DATA =
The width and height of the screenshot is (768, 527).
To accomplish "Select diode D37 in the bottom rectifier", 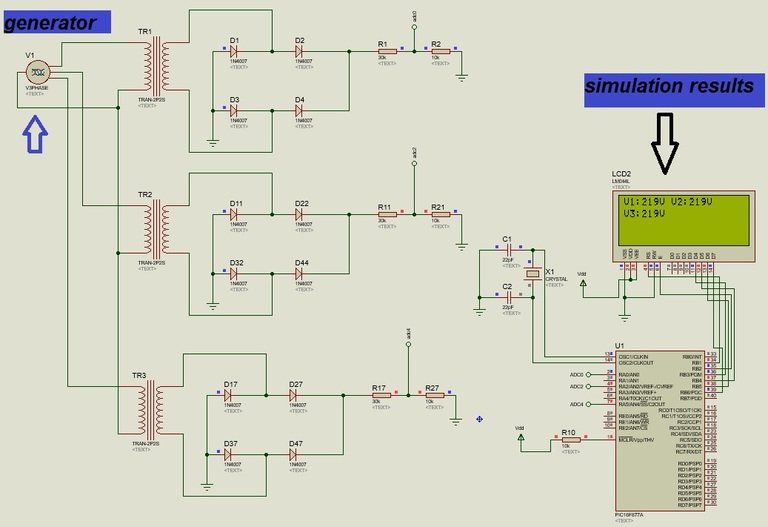I will tap(230, 453).
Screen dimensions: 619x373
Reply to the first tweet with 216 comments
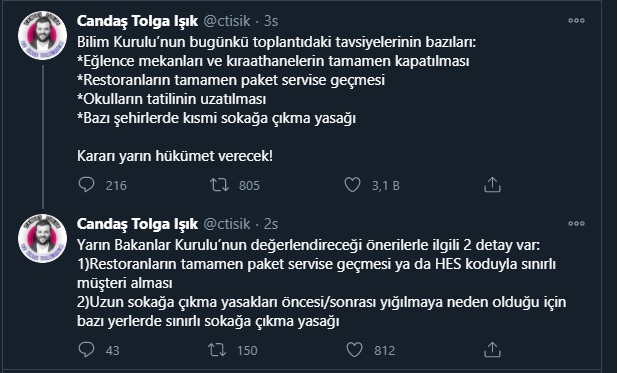pyautogui.click(x=86, y=185)
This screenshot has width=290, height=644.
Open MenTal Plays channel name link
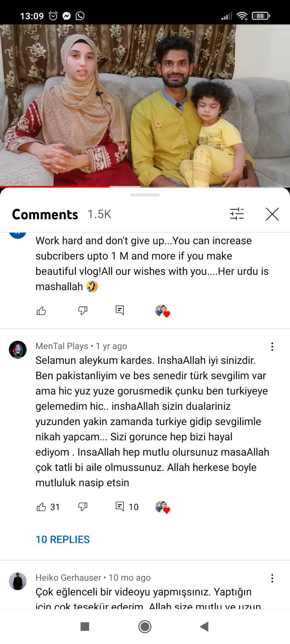tap(62, 346)
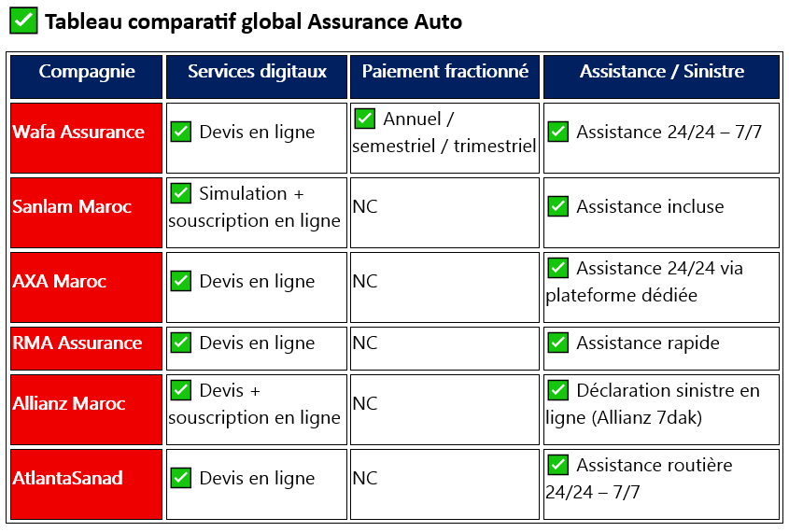Screen dimensions: 789x532
Task: Click the checkmark in AtlantaSanad Devis en ligne cell
Action: pos(181,478)
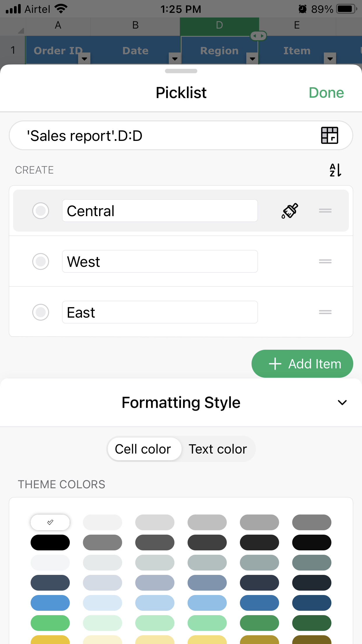Collapse the Formatting Style section

click(342, 403)
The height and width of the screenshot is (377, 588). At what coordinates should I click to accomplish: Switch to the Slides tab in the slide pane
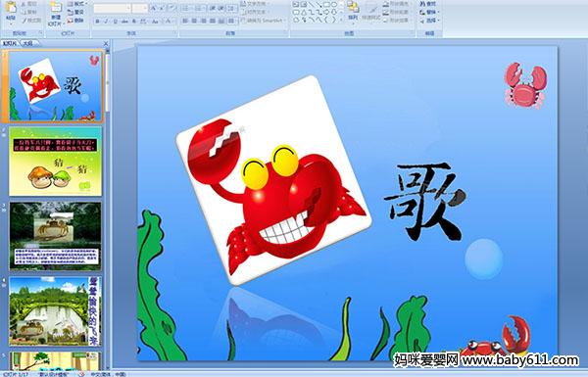10,43
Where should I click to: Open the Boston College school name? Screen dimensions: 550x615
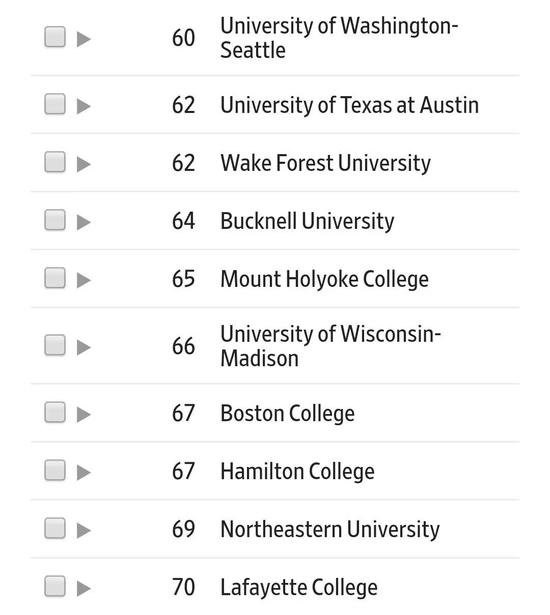tap(288, 413)
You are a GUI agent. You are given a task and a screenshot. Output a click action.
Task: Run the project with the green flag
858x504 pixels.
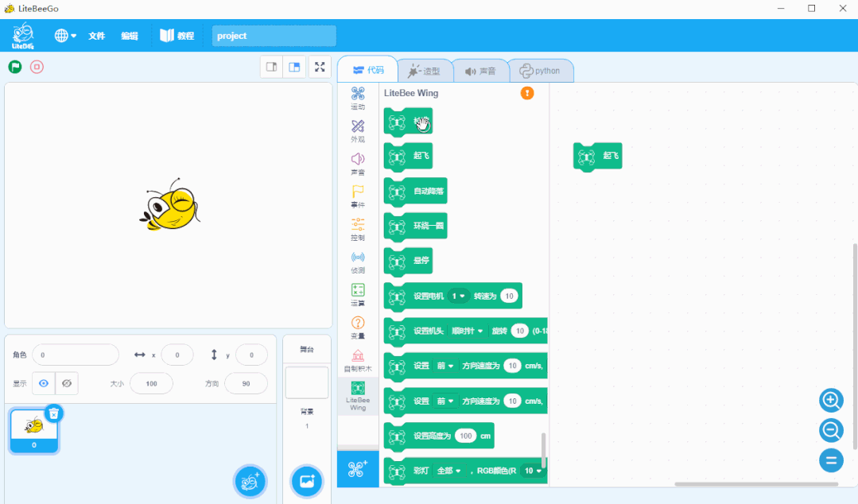pos(14,67)
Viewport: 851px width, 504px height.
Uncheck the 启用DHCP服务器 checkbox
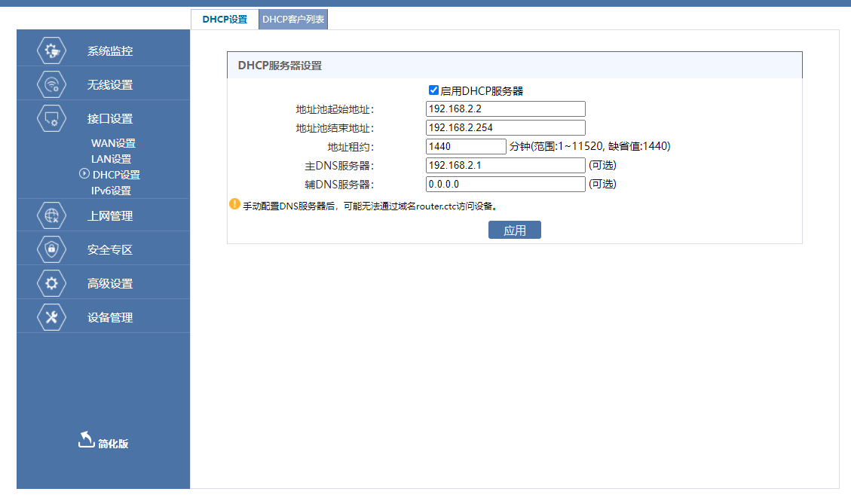433,90
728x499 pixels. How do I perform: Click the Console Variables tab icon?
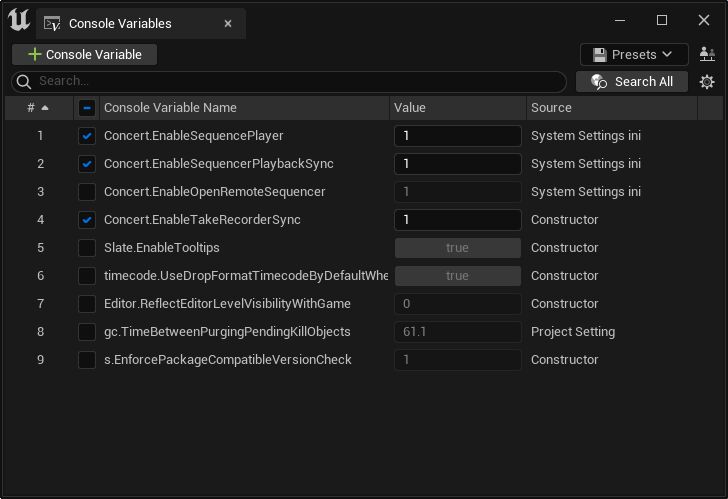[51, 23]
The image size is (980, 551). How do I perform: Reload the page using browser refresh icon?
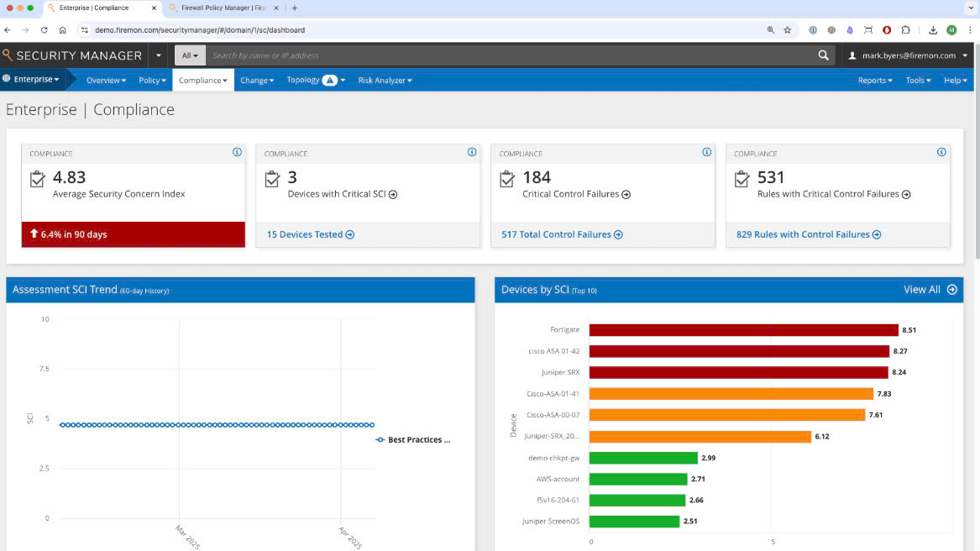pos(44,29)
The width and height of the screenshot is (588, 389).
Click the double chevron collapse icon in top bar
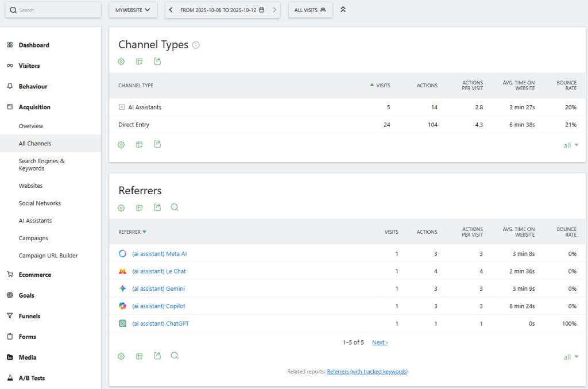pyautogui.click(x=343, y=10)
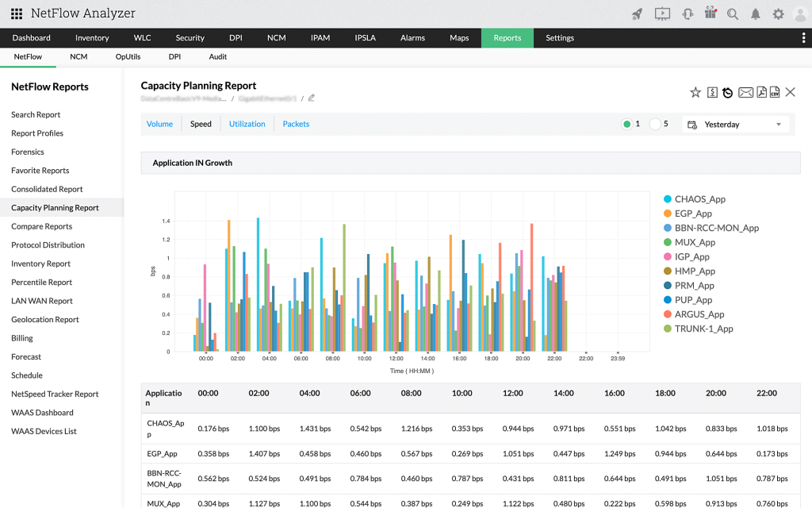Email the Capacity Planning Report
This screenshot has height=508, width=812.
click(x=745, y=92)
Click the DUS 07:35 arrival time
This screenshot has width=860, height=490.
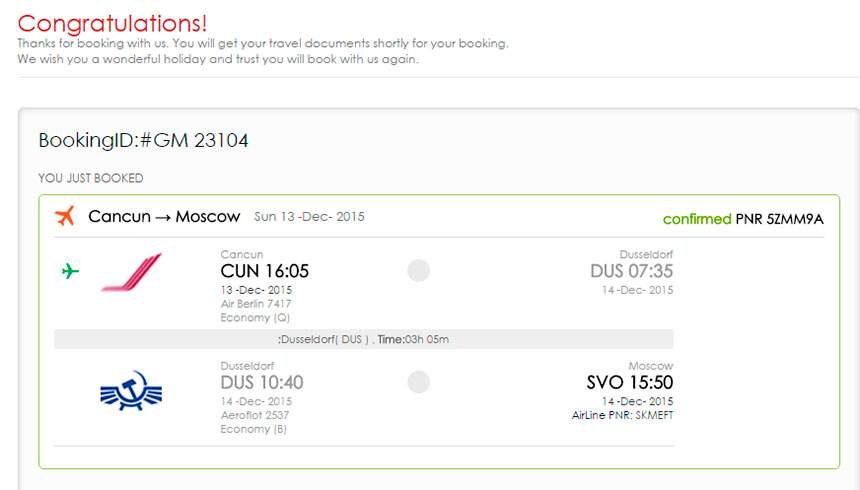[x=631, y=271]

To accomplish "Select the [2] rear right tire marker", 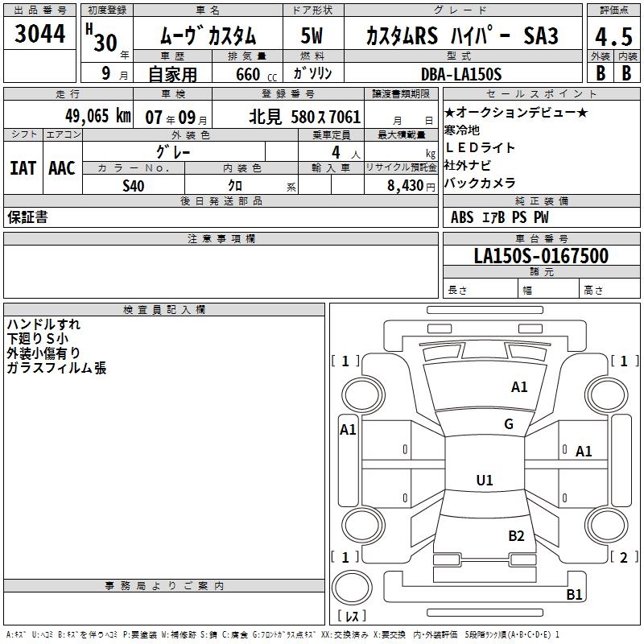I will 623,557.
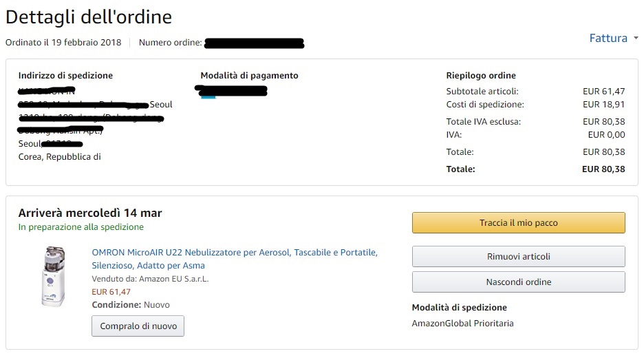The image size is (644, 358).
Task: Click the Arriverà mercoledì 14 mar heading
Action: (90, 213)
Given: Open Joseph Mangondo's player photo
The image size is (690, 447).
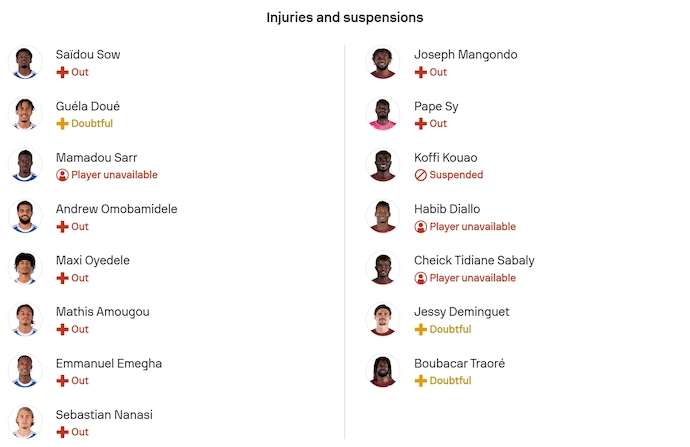Looking at the screenshot, I should pos(384,62).
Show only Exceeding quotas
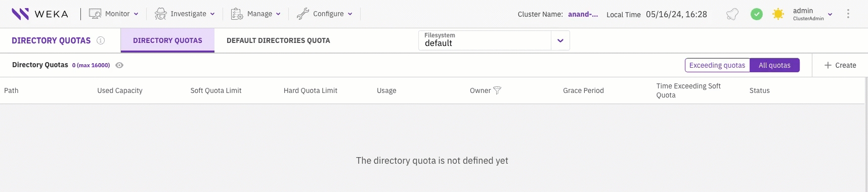This screenshot has width=868, height=192. [x=717, y=65]
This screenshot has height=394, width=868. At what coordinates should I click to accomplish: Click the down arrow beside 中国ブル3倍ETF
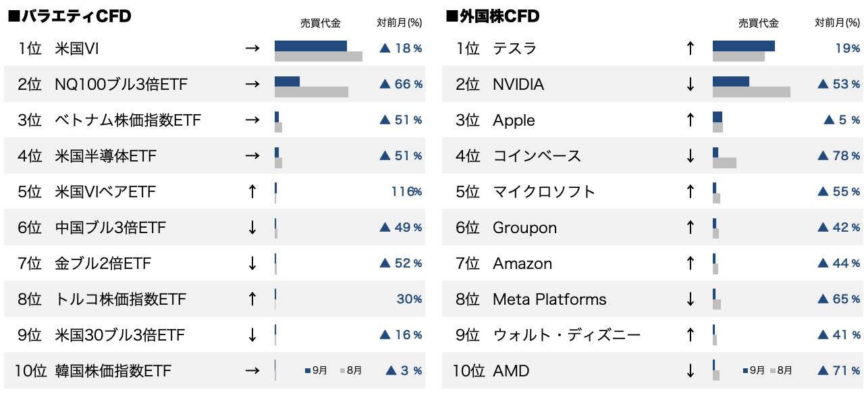[252, 228]
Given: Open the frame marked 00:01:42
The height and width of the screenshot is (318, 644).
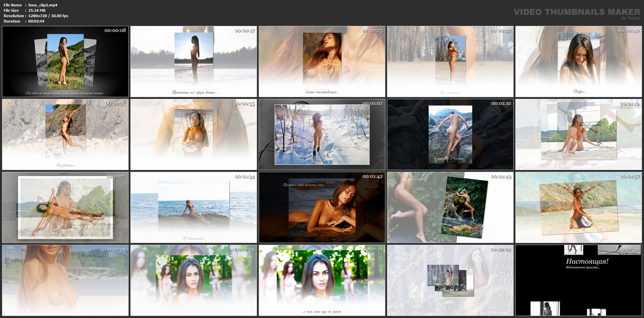Looking at the screenshot, I should coord(322,207).
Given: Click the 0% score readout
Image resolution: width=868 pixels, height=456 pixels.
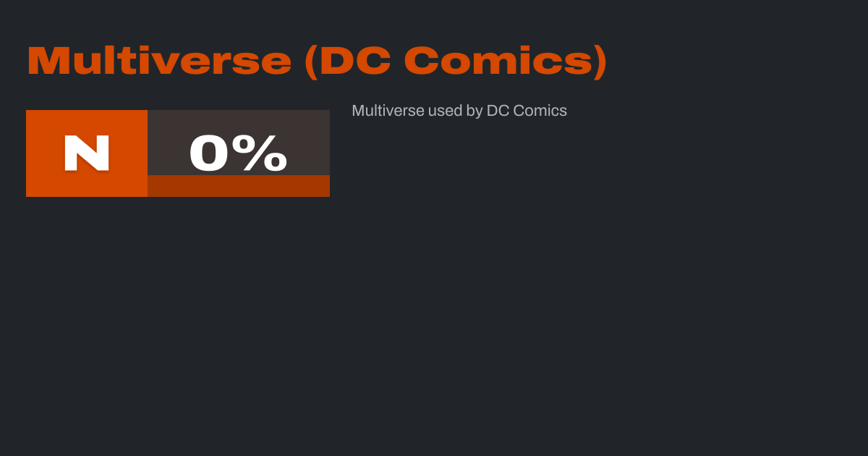Looking at the screenshot, I should [x=238, y=153].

YOUR ASSIGNMENT =
Output should consist of the lines above from the one with "Screen dimensions: 619x373" down to the one with "This screenshot has width=290, height=644.", exact and without pictures.

EXERCISE OUTPUT =
Screen dimensions: 619x373
Reply to the first tweet with 216 comments
pyautogui.click(x=86, y=185)
This screenshot has width=290, height=644.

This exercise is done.